The letters I'm speaking about are four pages long, and fold in the middle like a small book. They frequently use different type sizes and two or three colors to make their point more palatable.
I still throw them away.
Why? Because I don't have the time to wade through while they get to their point.
When writing an email message in business, don't fall in to the same trap. Business email is designed to get a result: to communicate an important fact, or to get a response.
You'll get that result better by getting to the point early, and keeping your message short.
2. Be grammatical
One feature that business communication has in common with other types of communication is standard grammar and syntax. But particularly when composing email, business people let their grammar and spelling become sloppy.
So keep your wits about you when writing email. Remember that anyone can read an email message you write, from the CEO on down, so becoming lazy with grammar and spelling may not put forward the impression you want.
And, if you are writing to a customer your lax grammar will reflect poorly on your company too!
3. Be Right
People won't care about the meeting you are throwing about the XYZ product if the product's real name ABC. They may remember your mistake though. In many areas of writing email (as in much business writing) you are practicing persuasion--asking someone to do something. If your reader doesn't trust your knowledge or your good judgement, you'll have more trouble "getting your way."

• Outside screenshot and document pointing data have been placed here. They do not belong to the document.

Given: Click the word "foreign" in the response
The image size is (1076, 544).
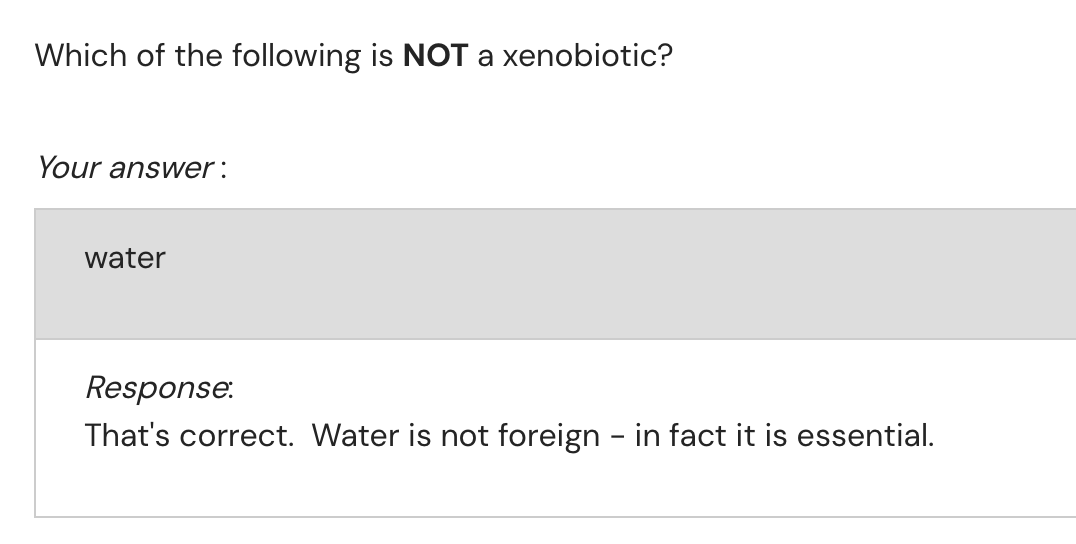Looking at the screenshot, I should [553, 435].
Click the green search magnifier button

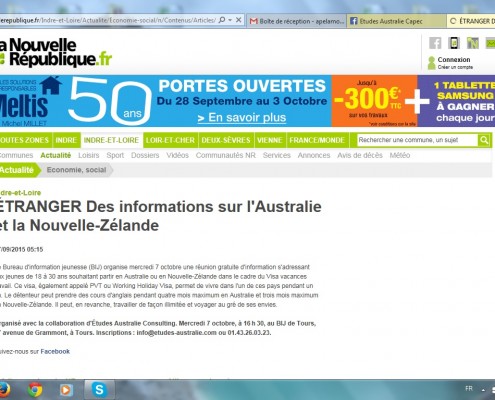tap(484, 140)
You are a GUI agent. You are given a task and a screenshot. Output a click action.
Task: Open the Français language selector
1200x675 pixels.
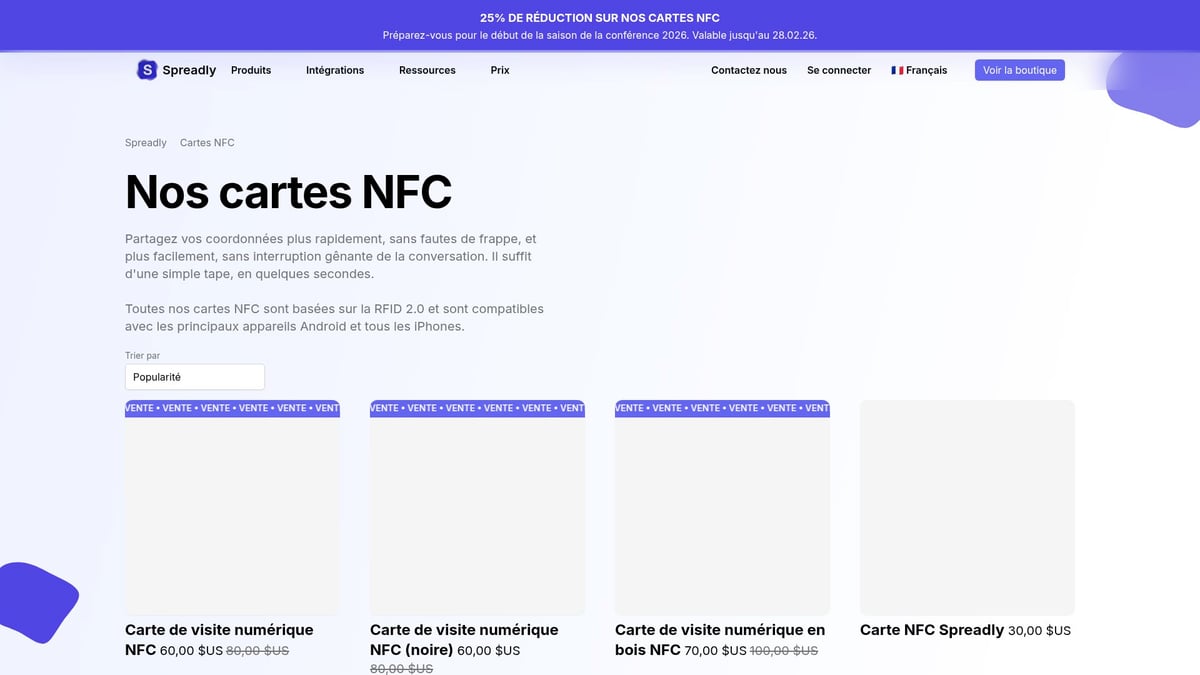919,70
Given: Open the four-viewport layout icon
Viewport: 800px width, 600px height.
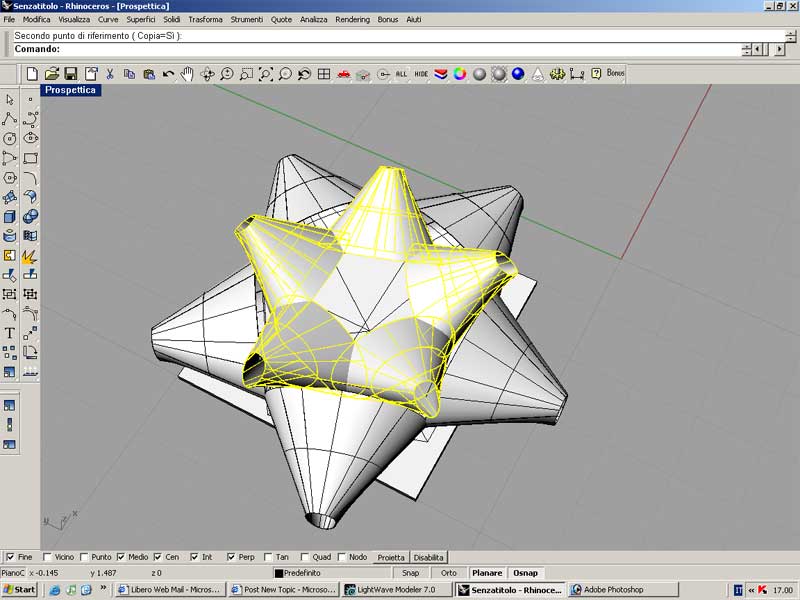Looking at the screenshot, I should 324,74.
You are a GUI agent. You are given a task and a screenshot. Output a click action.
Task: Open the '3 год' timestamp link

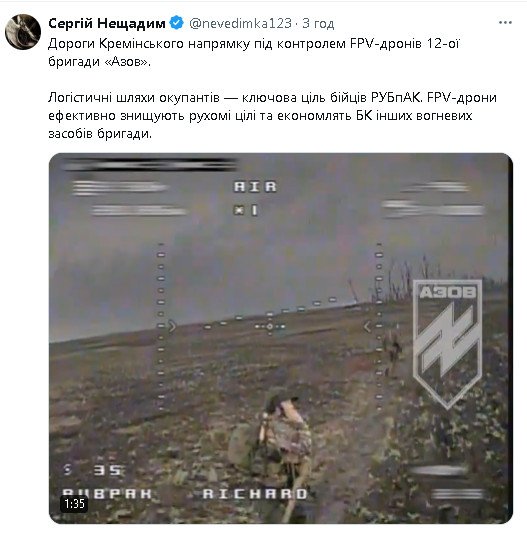click(x=318, y=23)
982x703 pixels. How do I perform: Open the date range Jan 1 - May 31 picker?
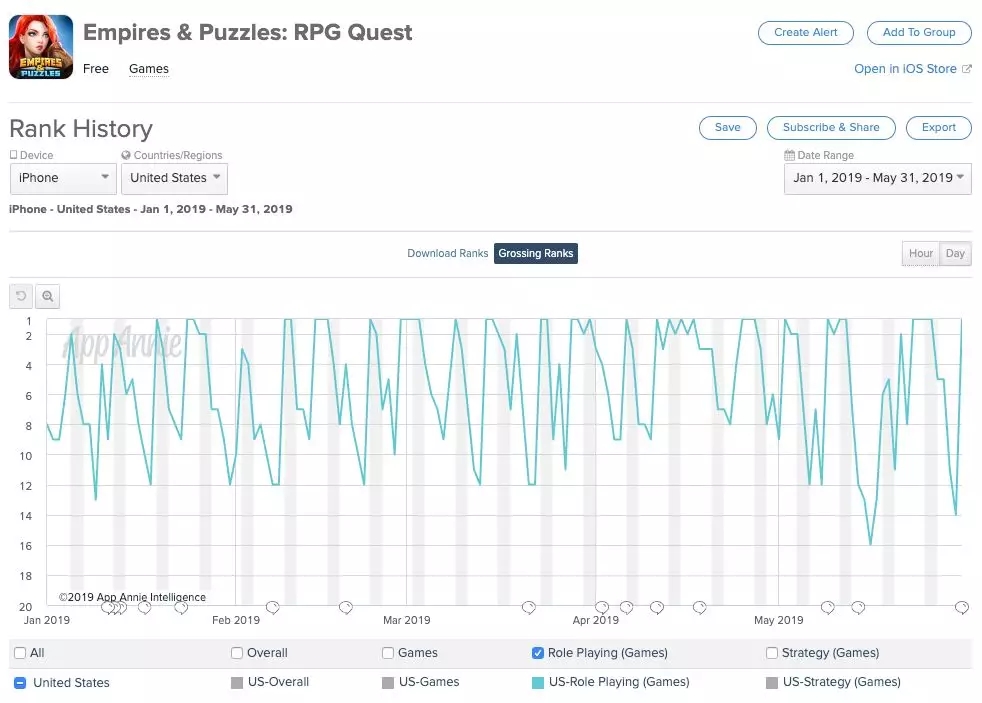tap(877, 178)
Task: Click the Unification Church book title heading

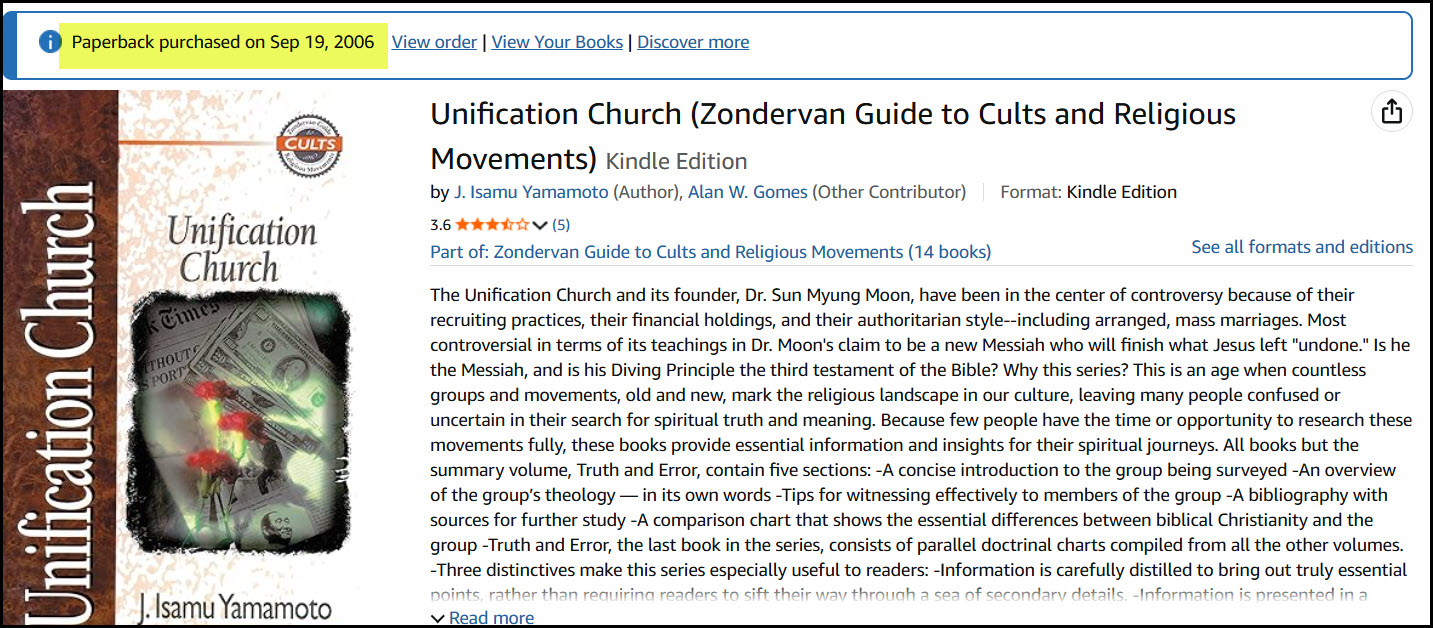Action: (x=832, y=115)

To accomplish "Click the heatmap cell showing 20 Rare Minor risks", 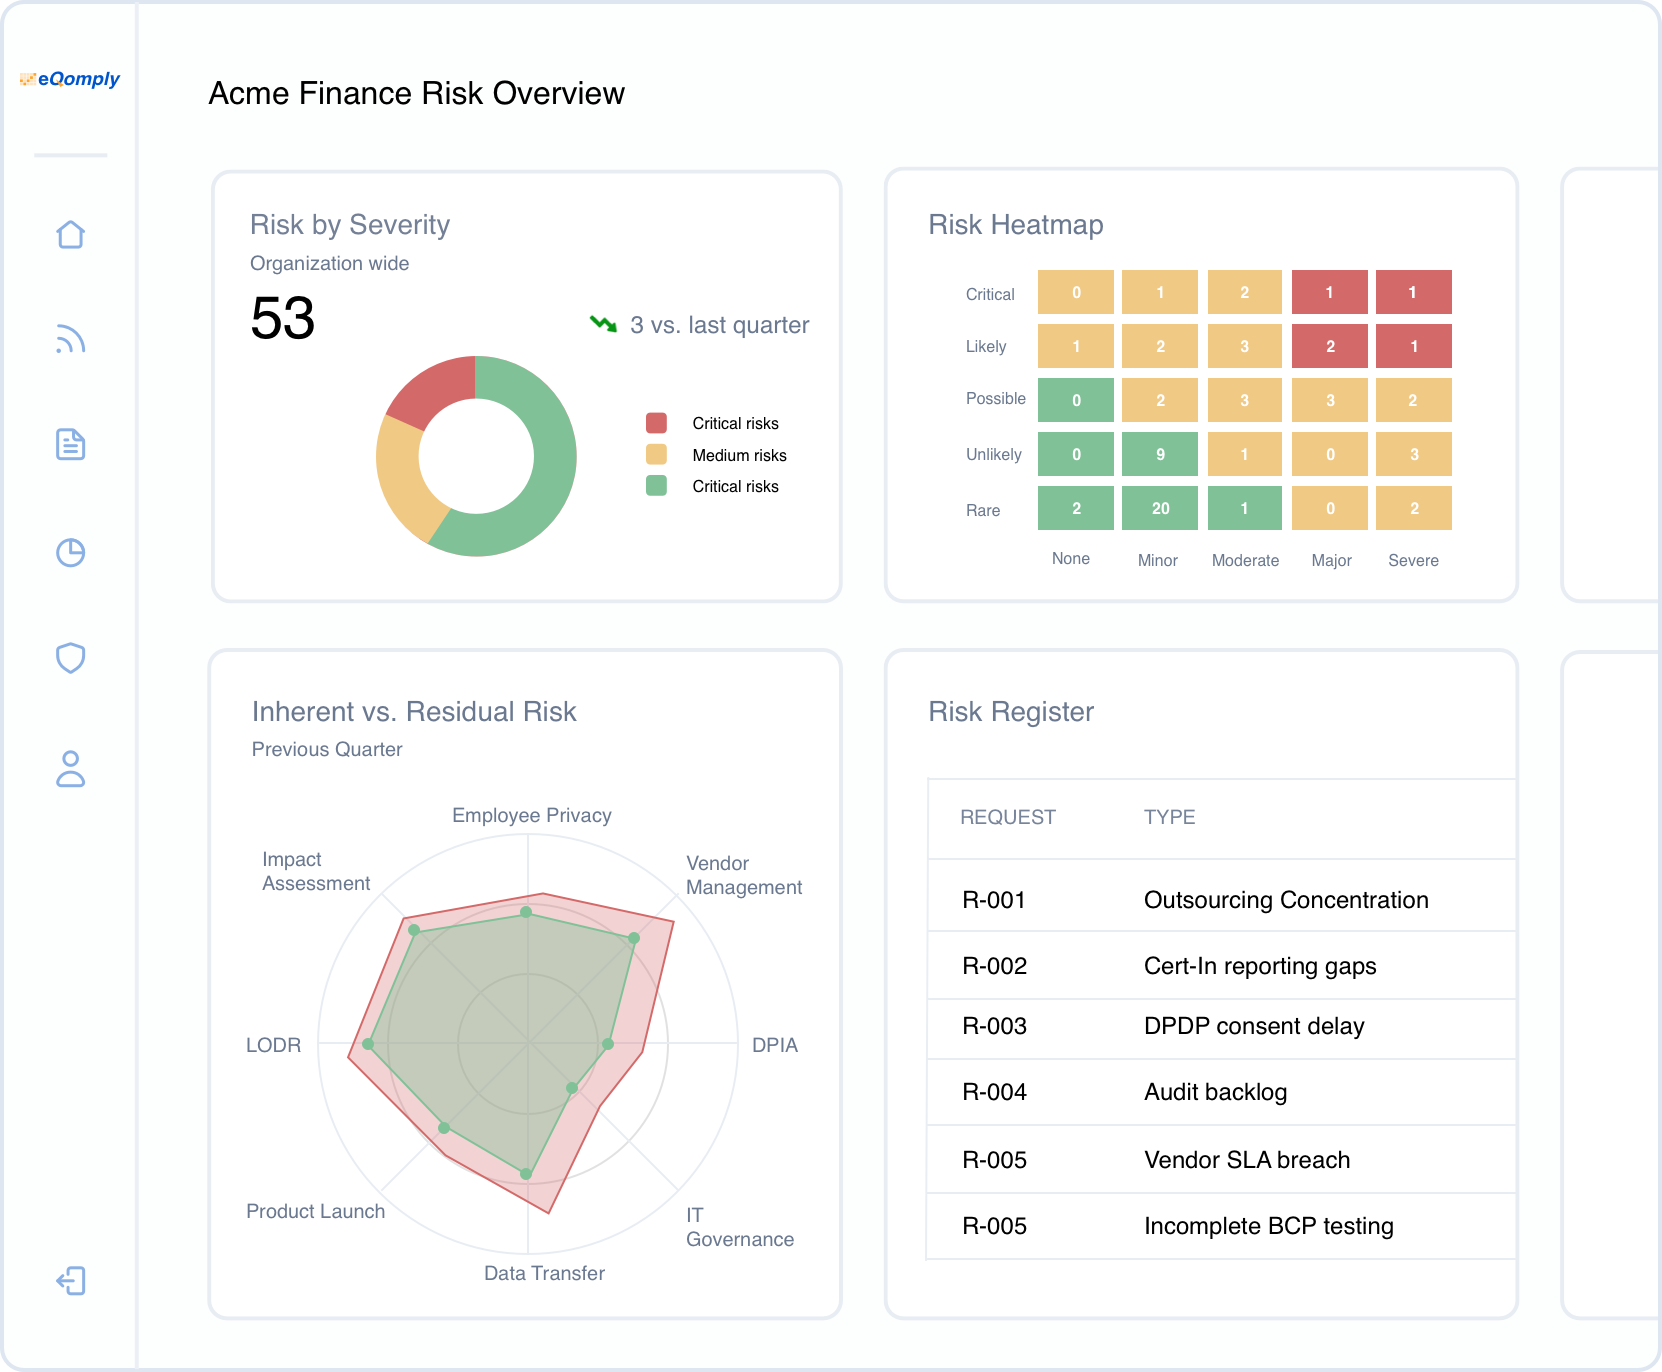I will pyautogui.click(x=1160, y=508).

Get your facts wrong and you've at least called your judgement into question for those that don't know you. Not forever maybe, but why risk it? And, if you have a reputation for good judgement, errors in fact will at least result in requests for clarification. A series of back and forth emails will ensue. Who has time for that?
4. Be careful
Email may seem a more casual form of communication than an old-fashioned typed business letter. It has the features of immediacy, ready availability, ease of use. Remember that email has permanence too.
Microsoft, for example, was probably displeased (but not entirely surprised) when certain communications were uncovered in their U.S. Government antitrust case. These communications-email--were revealed as exhibits at the trial, showing executives at Microsoft in an unflattering light.
Surely the people writing those emails, who included the CEO Bill Gates, had not thought email was totally private? The amazing thing is that even for the computer-literate, the immediacy of email beguiles them into thinking it is also intimate. That it is a private conversation with a colleague who may also be your best friend: just like writing a letter, sealing it in an envelope that no one will open, and dropping it in the mail.
However, traveling through dozens or perhaps hundreds of computers on its way to its destination, email is not quite so private as that. So choose your words and topics with the knowledge that more than just a friend could be reading it.
5. Be proactive
Since email is easy to reply to, be proactive in asking the receiver for a response. Once you know the answer, you can make your business plans accordingly. And, wondering whether someone really did get your email after all is worrisome at best.
When replying, most email programs will prefix a "Re:" string to the subject line, making clear to what the message refers. To get a response, just ask.
A short example email illustrating the features above:
Hello Ted,
I'm sure you recall the August 1st meeting where we discussed the proposed venture capital funding of XYZ Inc. I've finished the paperwork for the next round and would like to ask you to look it over.
That is, if you are not too busy!
If it is okay with you, could we get together today at 3PM?
Just let me know whether this time is convenient.